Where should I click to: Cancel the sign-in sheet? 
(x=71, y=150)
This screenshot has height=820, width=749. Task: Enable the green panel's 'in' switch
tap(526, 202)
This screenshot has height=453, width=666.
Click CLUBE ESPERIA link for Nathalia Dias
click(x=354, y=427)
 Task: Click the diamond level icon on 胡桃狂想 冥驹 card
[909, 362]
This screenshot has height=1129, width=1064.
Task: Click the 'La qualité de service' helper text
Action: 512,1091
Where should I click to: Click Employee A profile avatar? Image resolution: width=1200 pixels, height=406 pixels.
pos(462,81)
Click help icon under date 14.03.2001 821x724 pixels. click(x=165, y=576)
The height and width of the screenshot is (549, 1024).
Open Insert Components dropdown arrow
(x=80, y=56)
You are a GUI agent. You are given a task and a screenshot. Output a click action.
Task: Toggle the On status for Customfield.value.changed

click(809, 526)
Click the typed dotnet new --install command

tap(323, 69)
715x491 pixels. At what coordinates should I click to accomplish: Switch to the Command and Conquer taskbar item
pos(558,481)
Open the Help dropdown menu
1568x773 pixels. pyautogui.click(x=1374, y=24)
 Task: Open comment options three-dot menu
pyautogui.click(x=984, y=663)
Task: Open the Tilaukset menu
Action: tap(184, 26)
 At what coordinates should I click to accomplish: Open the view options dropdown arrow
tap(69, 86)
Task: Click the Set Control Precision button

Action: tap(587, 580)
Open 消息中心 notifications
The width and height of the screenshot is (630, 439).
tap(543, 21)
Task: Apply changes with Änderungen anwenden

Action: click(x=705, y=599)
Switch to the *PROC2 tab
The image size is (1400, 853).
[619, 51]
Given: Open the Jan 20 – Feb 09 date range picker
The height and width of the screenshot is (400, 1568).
****************
What needs to be done>
Return every entry verbatim.

Answer to this task>
Where should I click to: Cancel the sign-in sheet? 
(x=71, y=150)
This screenshot has height=820, width=749. Task: Enable the green panel's 'in' switch
tap(526, 202)
This screenshot has height=453, width=666.
Click CLUBE ESPERIA link for Nathalia Dias
click(x=354, y=427)
 Task: Click the diamond level icon on 胡桃狂想 冥驹 card
[909, 362]
This screenshot has height=1129, width=1064.
Task: Click the 'La qualité de service' helper text
Action: 512,1091
Where should I click to: Click Employee A profile avatar? Image resolution: width=1200 pixels, height=406 pixels.
pos(462,81)
Click help icon under date 14.03.2001 821x724 pixels. click(x=165, y=576)
The height and width of the screenshot is (549, 1024).
Open Insert Components dropdown arrow
(x=80, y=56)
You are a GUI agent. You are given a task and a screenshot. Output a click action.
Task: Toggle the On status for Customfield.value.changed

click(809, 526)
Click the typed dotnet new --install command

tap(323, 69)
715x491 pixels. At what coordinates should I click to accomplish: Switch to the Command and Conquer taskbar item
pos(558,481)
Open the Help dropdown menu
1568x773 pixels. pyautogui.click(x=1374, y=24)
 Task: Open comment options three-dot menu
pyautogui.click(x=984, y=663)
Task: Open the Tilaukset menu
Action: tap(184, 26)
 At what coordinates should I click to accomplish: Open the view options dropdown arrow
tap(69, 86)
Task: Click the Set Control Precision button

Action: tap(587, 580)
Open 消息中心 notifications
The width and height of the screenshot is (630, 439).
tap(543, 21)
Task: Apply changes with Änderungen anwenden

Action: click(x=705, y=599)
Switch to the *PROC2 tab
The image size is (1400, 853).
[619, 51]
Given: Open the Jan 20 – Feb 09 date range picker
The height and width of the screenshot is (400, 1568).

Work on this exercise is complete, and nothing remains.